Lead leaching from pipes into the water supply is a serious public health concern. And if water sources or treatment regimens are changed, the new chemistry can cause water distribution systems that were previously safe to begin releasing toxic lead, as the crisis in Flint, Michigan, demonstrated a few years ago. Today, scientists will describe a cost-effective and quick method that could overcome these problems and make lead pipes safe for carrying drinking water.
“More than 18 million people in the U.S. are currently at risk of developing health problems from lead leaching from pipes in their water distribution systems,” says Gabriel Lobo, a doctoral student who is presenting the work at the meeting. Lead poisoning in young children can cause a broad range of symptoms, including brain damage, learning difficulties, and slowed growth and development. Adult exposure can cause high blood pressure, memory difficulties, miscarriages and other conditions.

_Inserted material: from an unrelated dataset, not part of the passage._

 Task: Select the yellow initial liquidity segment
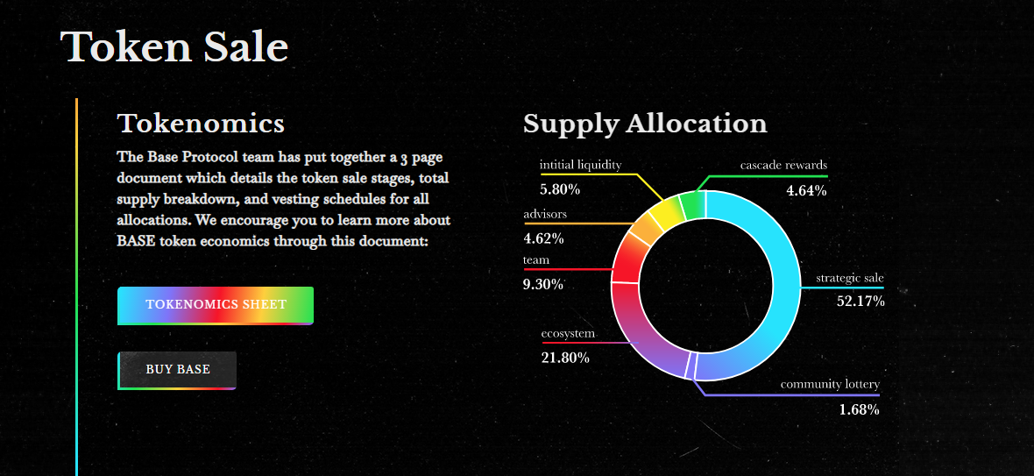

Historically, many municipalities installed iron water mains that were connected to individual buildings by lead water pipes. In a typical lead pipe, chemicals in the water cause the inside wall of the pipe to corrode, releasing lead ions into the water, Lobo explains. To address this problem, municipalities add corrosion inhibitors to the water. Over time, these added phosphates react with the lead ions to create compounds that deposit on the inside of the pipe. This coating, or “scale,” blocks other lead ions from leaching from the pipe into the water, making the pipe safe for water distribution. However, in Flint, the drinking water source was changed to a source that had different water quality, and concurrently, the city of Flint stopped using corrosion control measures. The protective scale dissolved, and toxic lead ions leached into the water.
Lobo became involved in this issue when his adviser, Ashok Gadgil, Ph.D., began to focus on finding a solution for the lead problems in Flint. Gadgil’s team is at the University of California, Berkeley, and Gadgil is also affiliated with Lawrence Berkeley National Laboratory.

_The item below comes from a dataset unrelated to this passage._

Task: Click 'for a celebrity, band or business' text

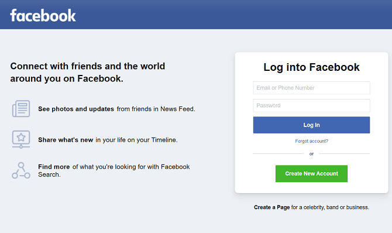Action: point(330,207)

After a few months of intense effort, Gadgil and his team came up with an electrochemical approach to the problem. They applied a small external voltage to a sample of pipe to speed up corrosion. As usual, the freed lead ions then reacted with phosphates in the water to form scale. The process took just a few hours, compared with a couple of years for the usual scaling method. Lobo hopes this process could quickly restore the protective coating in the pipes in Flint, where scale has still not recoated the pipes.
The researchers have tested their process in the laboratory but caution that they haven’t yet conducted any trials on lead pipes in the ground. For real-world applications, Gadgil envisions attaching external connectors to a homeowner’s pipe at the water meter and at other junctions in the pipes, and then threading another wire through the pipes to complete the circuit. “The idea is that we wouldn’t have to dig the whole pipe out, so we could keep the cost low,” Gadgil explains. “Replacing all the plumbing in one house would cost several thousand dollars, whereas our process would cost less than one tenth of that.”
Currently, the group is working with experts from a local water utility in California to determine the practical parameters for a test under real-world conditions. They are also planning to conduct a test later this year at an Oakland school where normal scale buildup isn’t happening in the pipes.